Semua orang langsung terdiam. 

Yan Xie berbalik dan mendorong pintu hingga terbuka, sambil mendesah. "Ayo, semuanya. Ini akan menjadi waktu respons tercepat biro kota terhadap laporan kejahatan dalam sejarah. Hei, staf! Kemarilah. Ke arah mana dapur belakang kalian?" 

Pintu-pintu dapur belakang tertutup rapat. Tanpa menyadari situasi di dalam, para koki dan pelayan yang terkunci di luar masih berbisik-bisik di antara mereka sendiri ketika mereka didorong dengan kasar. Yan Xie mengabaikan diskusi di sekitarnya, melangkah ke pintu dan membantingnya dengan keras. "Polisi! Buka!"

Pintu berderit terbuka, Yang Mei mengangkat kepalanya dan langsung ketakutan saat tatapannya tertuju pada wajah tampan Yan Xie. Dengan suara gemetar, dia tergagap, "K-kau..."

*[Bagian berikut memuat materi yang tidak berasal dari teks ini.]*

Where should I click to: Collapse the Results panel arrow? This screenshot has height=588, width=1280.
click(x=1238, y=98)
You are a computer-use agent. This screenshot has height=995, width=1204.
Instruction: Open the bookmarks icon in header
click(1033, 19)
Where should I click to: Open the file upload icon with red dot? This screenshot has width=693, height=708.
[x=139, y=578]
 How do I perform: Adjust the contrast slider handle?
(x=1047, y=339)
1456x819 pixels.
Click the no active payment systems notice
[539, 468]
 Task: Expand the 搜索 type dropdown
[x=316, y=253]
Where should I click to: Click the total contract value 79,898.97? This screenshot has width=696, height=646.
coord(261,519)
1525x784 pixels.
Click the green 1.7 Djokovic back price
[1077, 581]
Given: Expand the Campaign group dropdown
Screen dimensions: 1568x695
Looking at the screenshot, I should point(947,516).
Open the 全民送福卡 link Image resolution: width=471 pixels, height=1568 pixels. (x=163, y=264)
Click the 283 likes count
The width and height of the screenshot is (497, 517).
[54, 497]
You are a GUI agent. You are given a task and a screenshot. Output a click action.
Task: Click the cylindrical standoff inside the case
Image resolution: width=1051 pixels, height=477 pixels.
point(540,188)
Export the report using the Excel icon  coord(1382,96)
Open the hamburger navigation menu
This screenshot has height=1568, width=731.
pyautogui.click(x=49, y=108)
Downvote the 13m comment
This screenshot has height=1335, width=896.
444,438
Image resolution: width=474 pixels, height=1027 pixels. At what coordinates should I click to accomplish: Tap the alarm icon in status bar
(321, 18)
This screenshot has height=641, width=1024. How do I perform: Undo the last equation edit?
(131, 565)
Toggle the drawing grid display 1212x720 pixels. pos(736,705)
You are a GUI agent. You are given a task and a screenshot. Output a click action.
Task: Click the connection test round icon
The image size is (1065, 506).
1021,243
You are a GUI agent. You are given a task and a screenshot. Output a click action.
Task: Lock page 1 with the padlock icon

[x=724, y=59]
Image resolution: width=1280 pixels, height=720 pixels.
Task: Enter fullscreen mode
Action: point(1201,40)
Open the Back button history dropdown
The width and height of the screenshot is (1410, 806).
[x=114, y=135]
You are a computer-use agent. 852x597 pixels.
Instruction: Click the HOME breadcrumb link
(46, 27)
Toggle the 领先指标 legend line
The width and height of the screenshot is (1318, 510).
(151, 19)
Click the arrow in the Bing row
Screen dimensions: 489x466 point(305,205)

"Apa? Menjual es teh seharga 208RMB, kau pasti bertemu hantu karena melakukan penipuan." Yan Xie mengeluarkan kartu identitasnya dari saku dalam jaket kulitnya dan menunjukkannya. Dua kata "Keamanan Publik" hampir membutakan mata orang banyak. "Yan Xie, Wakil Kapten Unit Investigasi Kriminal, Biro Keamanan Publik Kota. Minggir dan jangan halangi tempat kejadian perkara. Beri kami penutup sepatu, dan bawa aku ke mayat itu."